また私たちは、何かあると神社にいってお賽銭をあげ、何か頼みごとをする行動をしています。
そして神社にいっては”うまくいくようお願い事”をしています。
つまり私達は、一生の始めから神様に世話になり、死ぬ直前まで病気回復の祈願などで世話になって、一年を神の行事で過ごしているのです。(亡くなってしまうと、お寺でお世話になるんですけどね)
自然崇拝に基づいた日本人の神意識においては、神々に本質的な区別などはないので、誰であっても神様ならそれでいいという考え方なのです。
(いやそうではない、例えば、学業成就を願って天神様に祈るという固有の願いの仕方もあるではないか、と言われるかもしれませんが、これは元々菅原道真が怨霊として祟りや禍いをもたらしていたものを、祭り上げ鎮守した結果、どういう訳か神格化されてたまたま学問に優れていたから学問の神になったに過ぎないのです、
縁結びの神として有名な出雲大社にしても同様ですね)
後世になってなんとなく神様として祭り上げられたという例は確かに幾つかありますがが、とはいっても私達は神様として御利益があるか否か、人の力の及ばない部分を神様の力を借りて補ったり助けて貰えるかだけが問題で、手を合わせるときに固有の神として意識していないことは自明です。
当然、人知を超えた力を頼むのですから、力関係から見て強い神社に行くというのは自然な行動でしょうし、そこに頼る、頼むというのが日本人にとっての民族宗教の基本の在り方という訳なのです。

次に、日本神道における力というものについて、です。

神様は、生命力・生産力の象徴として表現されています。
それは私達に、豊作、健康、子宝、繁栄、成功をもたらしてくれるもので、困れば助け苦難や悪から守ってくれることが期待されているものです。
そのため、神というのは人々の繁栄の願いに基づき祭られるものであって、人々の生活に密着した神との関わりを持つ行事は”生活習慣”となっていたのです。
ですから、今でも祭りは私達にとって生活の柱になっていまし、それは地方に行くほど根強く残っています。
人々は祭りを通して地域社会の一員であることを確認し、地域社会の一員として生活していくのです。

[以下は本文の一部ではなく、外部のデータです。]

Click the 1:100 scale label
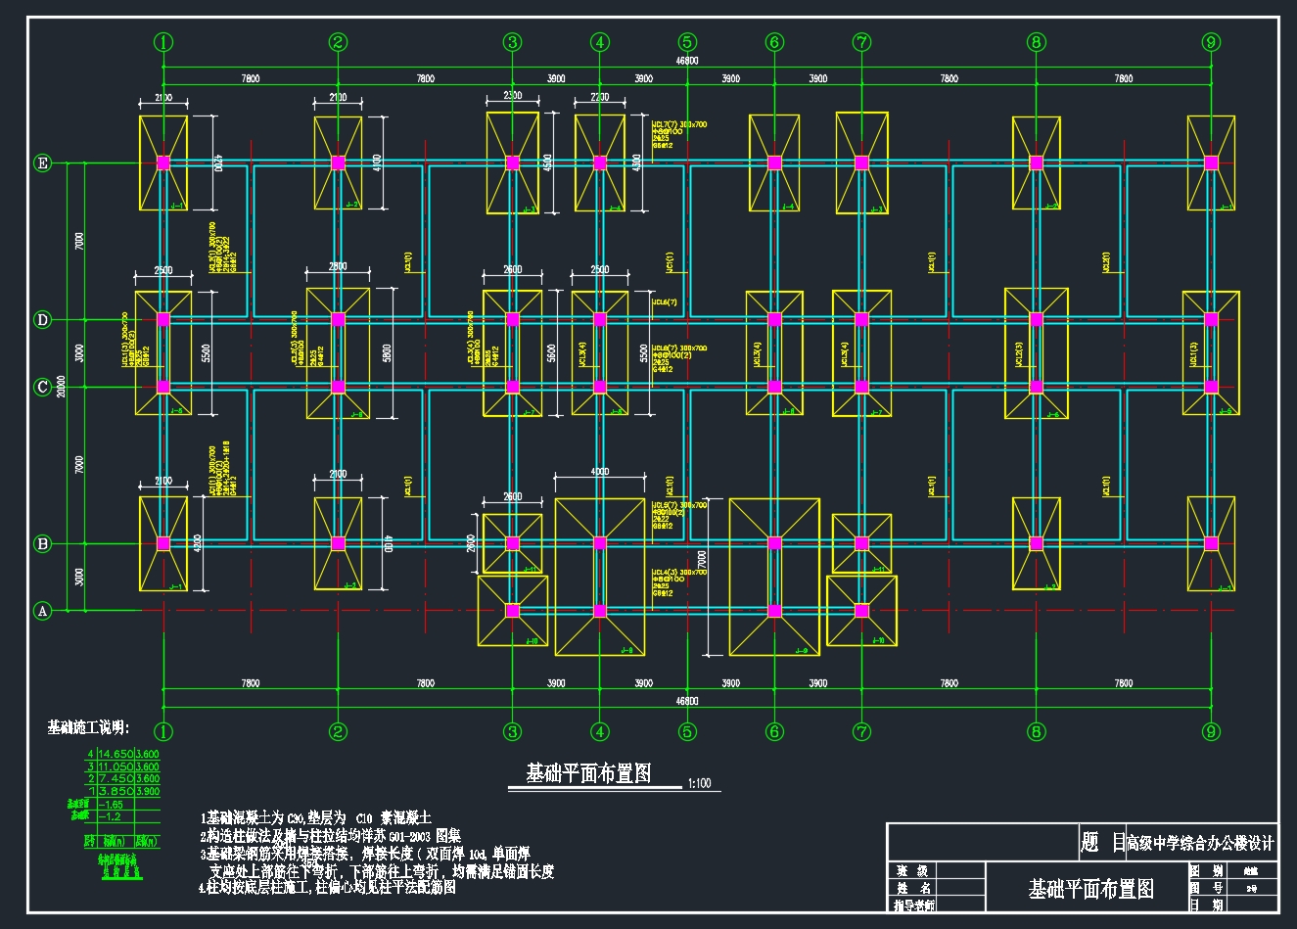The width and height of the screenshot is (1297, 929). click(699, 784)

この神様への力、生命力、生産力という観念は、それに対する畏怖の感情をも持っている訳で、自然の偉大さに対する恐れと同時に畏敬の念も持ちあわせています。
私たち日本人の伝統的宗教観念は、この”自然崇拝”にあるといっても過言ではありません。
ですので、神といっても姿・形がイメージされることは少なく、人格化されることがないのも、当然といえば当然なのだと思います。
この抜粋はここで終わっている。